O 13° Juizado Especial Cível da Comarca de Natal/RN condenou uma empresa de tecnologia, após um celular, adquirido com a promessa de resistência à água, parar de funcionar ao entrar em contato com a piscina. Com isso, o juiz José Maria Nascimento, reconheceu a falha na prestação do serviço à cliente, e proferiu a sentença que condenou a fornecedora ao pagamento de R$ 6.439,00 a título de danos materiais, além do valor de R$ 2 mil, a título de reparação por danos morais.

Conforme narrado, a cliente adquiriu o celular em outubro de 2024, nos Estados Unidos e, em dezembro do mesmo ano, o telefone parou de funcionar após uma imersão de menos de cinco minutos em piscina rasa, com menos de um metro de profundidade. Alega, nesse sentido, que o ocorrido contraria a propaganda da fabricante que promete resistência à água em profundidade de até seis metros por 30 minutos.

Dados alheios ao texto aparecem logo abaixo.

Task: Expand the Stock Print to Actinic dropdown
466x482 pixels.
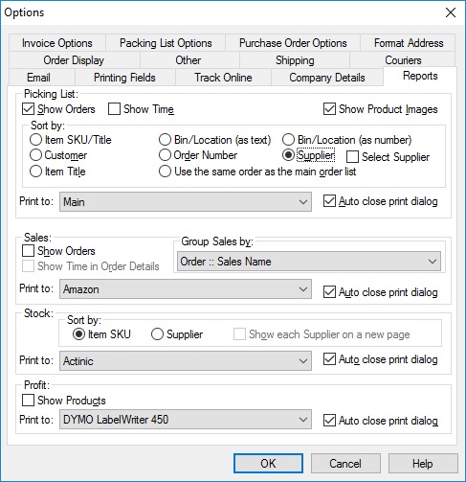Action: [x=186, y=361]
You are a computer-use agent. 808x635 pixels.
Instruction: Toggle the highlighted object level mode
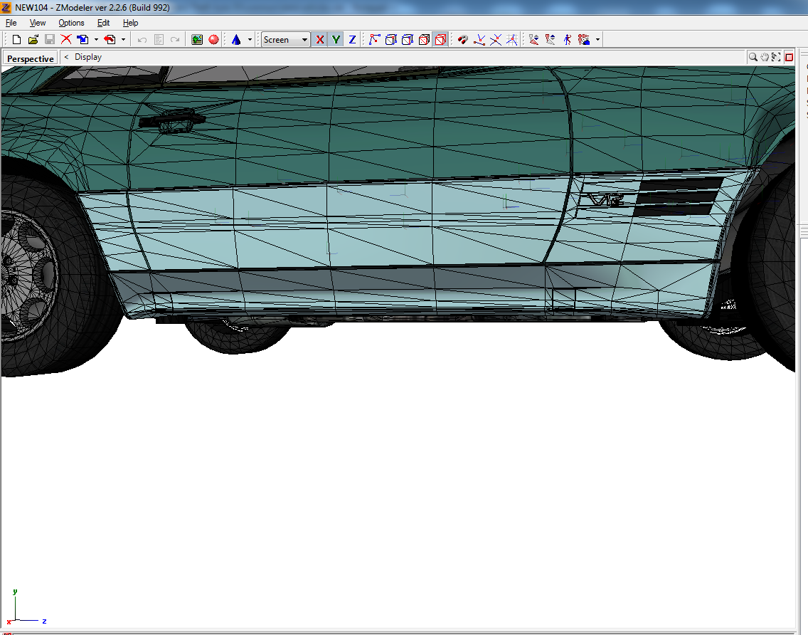click(x=440, y=40)
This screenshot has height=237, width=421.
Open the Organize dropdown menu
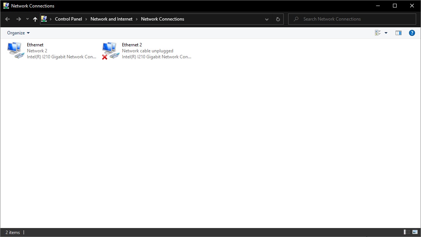tap(18, 33)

Dessa forma, a consumidora levou o aparelho à assistência técnica, ocasião em que foi diagnosticado dano por líquido e negou cobertura pela garantia, o que a obrigou a desembolsar a quantia de R$ 6.439,00 para obter um novo aparelho idêntico, o qual foi entregue sem a caixa original e com garantia limitada à data de expiração do primeiro produto (29/10/2025). Desse modo, requereu a restituição do valor pago, indenização por danos morais e a extensão da garantia.

Evidente falha na prestação de serviço
Analisando o caso, o magistrado evidenciou que cabia à empresa demonstrar, efetivamente, que os fatos narrados não são verdadeiros, que não existia defeito no produto, ou que, caso existisse, se deu em razão de culpa exclusiva do consumidor, ou mesmo que realizou o reparo do produto quando devidamente acionada, o que, definitivamente, não o fez. Segundo o juiz, não é suficiente, assim, a alegação de perda de garantia apenas com a afirmação do técnico de existência de danos por contato com líquidos.

“Entendo que houve falha na prestação dos serviços da fornecedora ao recusar o conserto do produto defeituoso e exigir o pagamento de valores para substituição por outro produtos. Por essa razão, entendo ser procedente a indenização por danos materiais, no valor pleiteado na petição inicial”, destacou o magistrado José Maria Nascimento.

Por fim, quanto ao pedido de indenização por danos morais, o juiz observou a presença dos requisitos necessários para a condenação da fornecedora. “Houve um ato comissivo ou omissivo (falha na prestação dos serviços quando não consertou o produto quando acionada, no prazo legal estipulado para tanto), efetivos danos à vítima (preocupações, aflições, aborrecimentos, revolta, sentimento de impotência diante da situação vivenciada, enfim, efetivos sentimentos íntimos que geram danos extrapatrimoniais), além de nexo de causalidade entre a conduta lesiva e o dano sofrido”.